[Lines on target coordinates]
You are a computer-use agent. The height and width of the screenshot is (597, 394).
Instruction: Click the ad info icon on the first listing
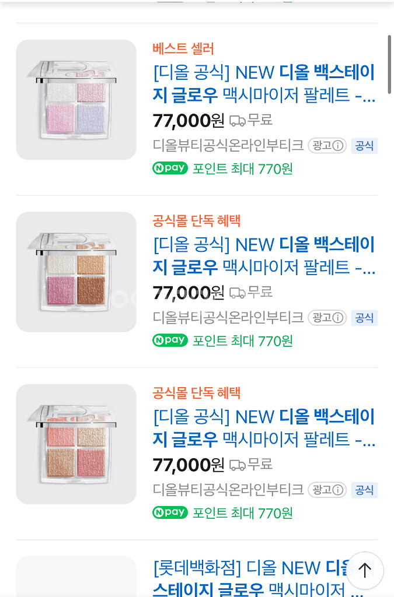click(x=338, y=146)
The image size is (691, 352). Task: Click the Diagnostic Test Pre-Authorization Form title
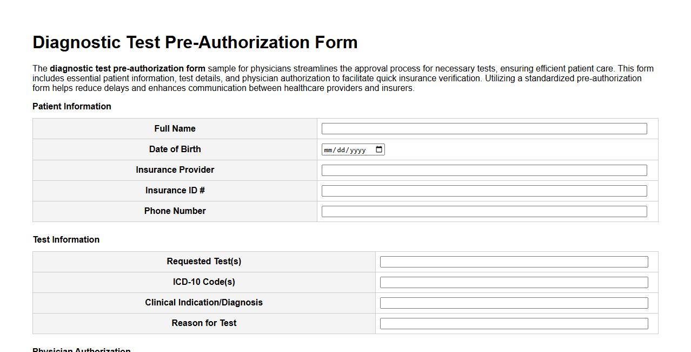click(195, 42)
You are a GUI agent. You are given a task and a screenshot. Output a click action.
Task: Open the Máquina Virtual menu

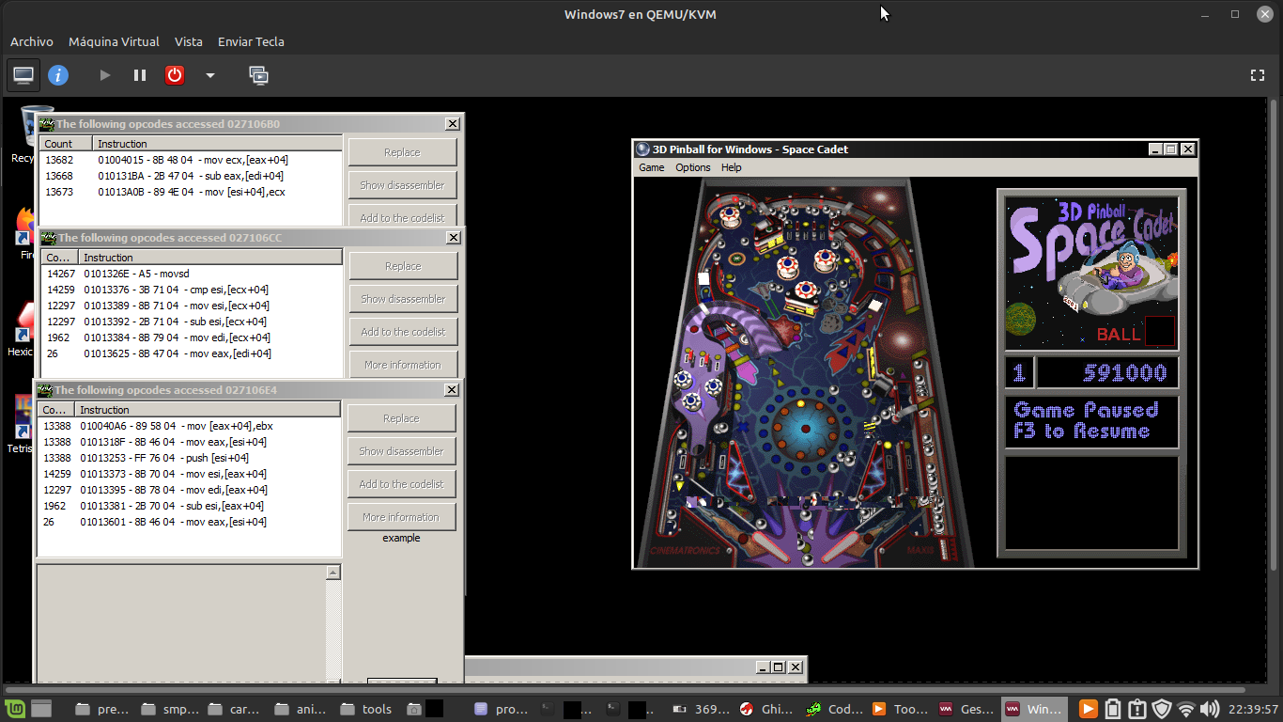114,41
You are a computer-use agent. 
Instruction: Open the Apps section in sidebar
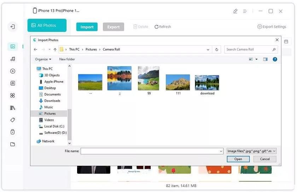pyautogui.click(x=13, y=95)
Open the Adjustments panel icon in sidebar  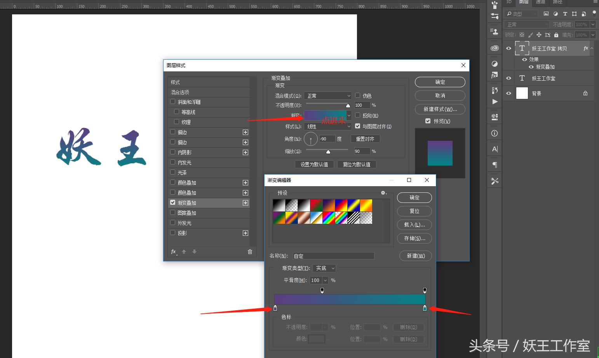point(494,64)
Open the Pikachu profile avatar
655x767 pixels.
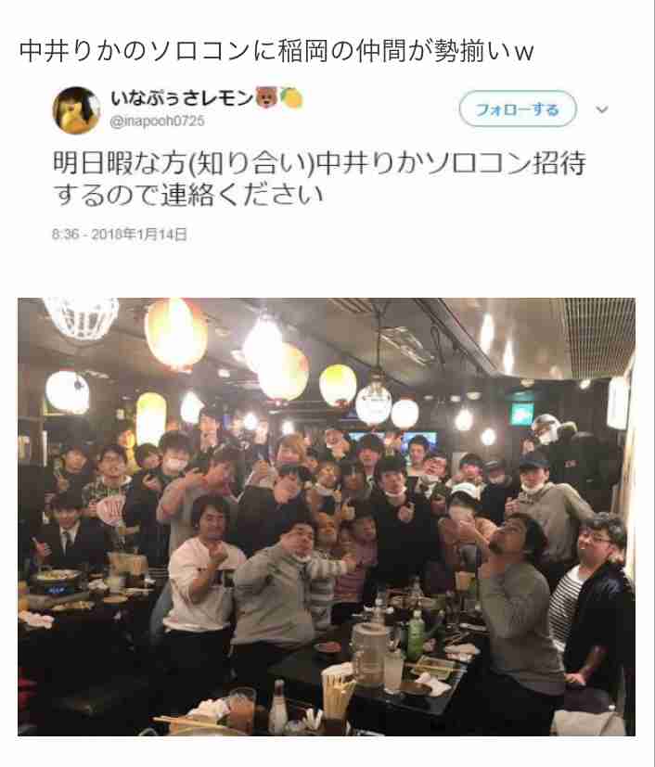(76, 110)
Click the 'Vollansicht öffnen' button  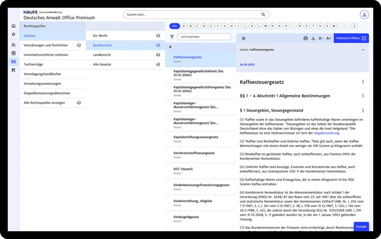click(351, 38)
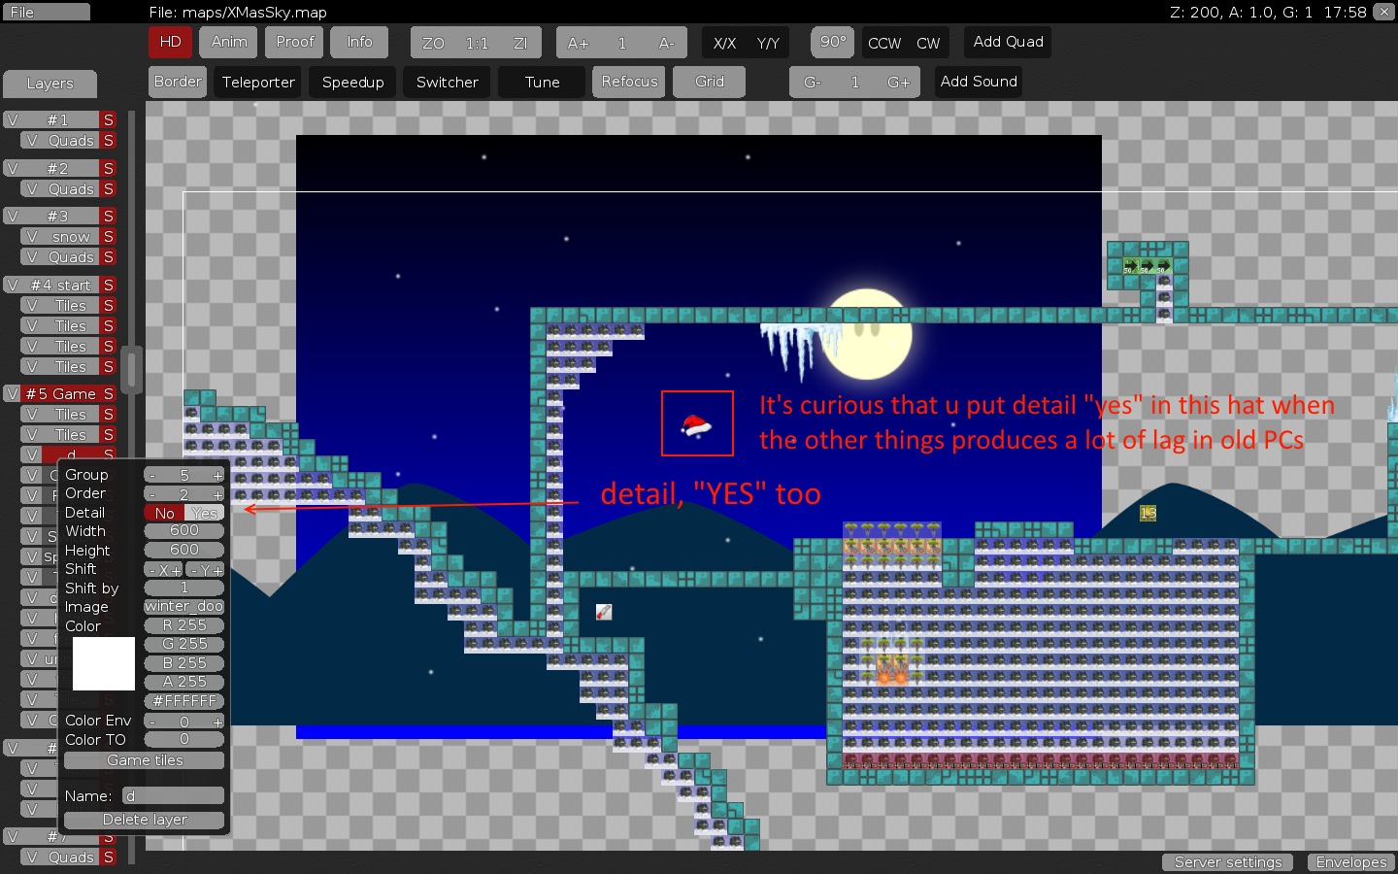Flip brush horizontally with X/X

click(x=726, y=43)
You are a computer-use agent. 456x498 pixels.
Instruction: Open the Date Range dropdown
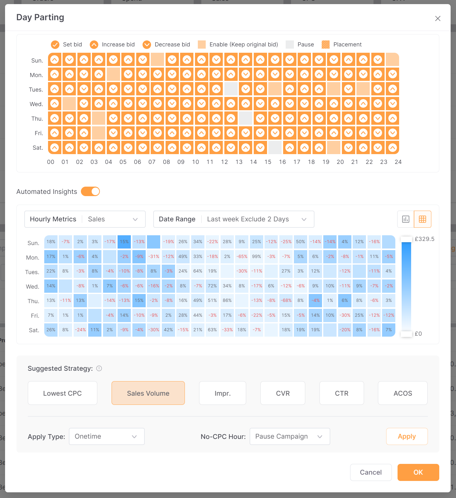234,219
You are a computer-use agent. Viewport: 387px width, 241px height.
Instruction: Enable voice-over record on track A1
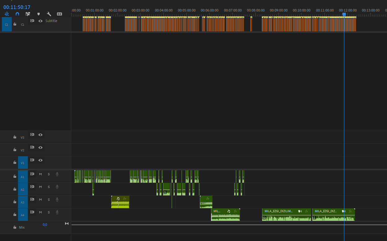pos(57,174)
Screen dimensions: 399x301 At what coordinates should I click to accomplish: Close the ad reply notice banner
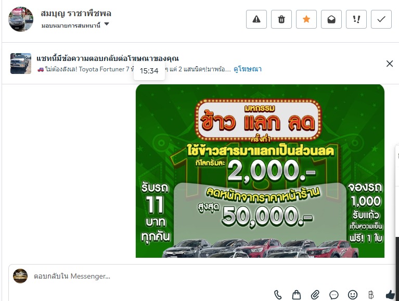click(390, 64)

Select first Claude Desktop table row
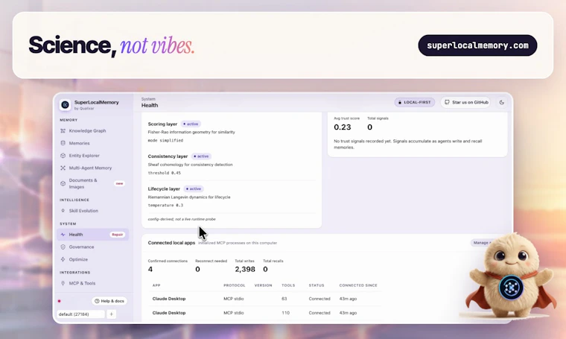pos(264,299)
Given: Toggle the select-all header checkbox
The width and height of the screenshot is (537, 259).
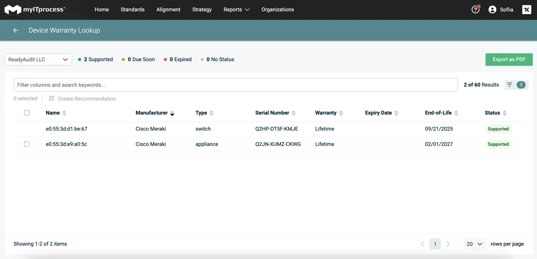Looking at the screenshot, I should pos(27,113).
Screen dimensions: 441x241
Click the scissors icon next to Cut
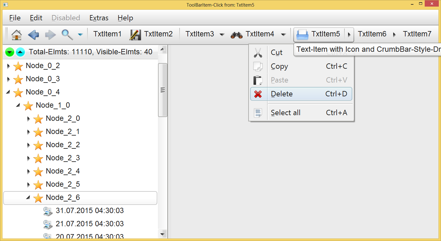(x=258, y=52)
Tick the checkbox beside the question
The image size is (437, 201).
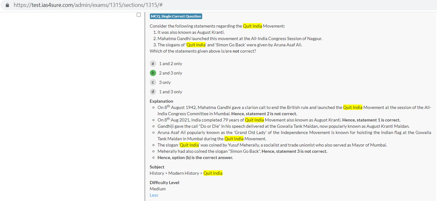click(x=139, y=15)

> _Goal of the exercise_
Rewrite the lines from the one with "Select first Claude Desktop table row" through the end, substituting "check box" for "checkbox" and changing nothing else. Leave the pictures out.

> _Solution to the exercise_
Select first Claude Desktop table row
pos(264,299)
Given: Toggle the select-all header check box
The width and height of the screenshot is (537, 259).
Looking at the screenshot, I should pos(27,113).
Screen dimensions: 441x241
Click the scissors icon next to Cut
(x=258, y=52)
Tick the check box beside the question
The image size is (437, 201).
click(x=139, y=15)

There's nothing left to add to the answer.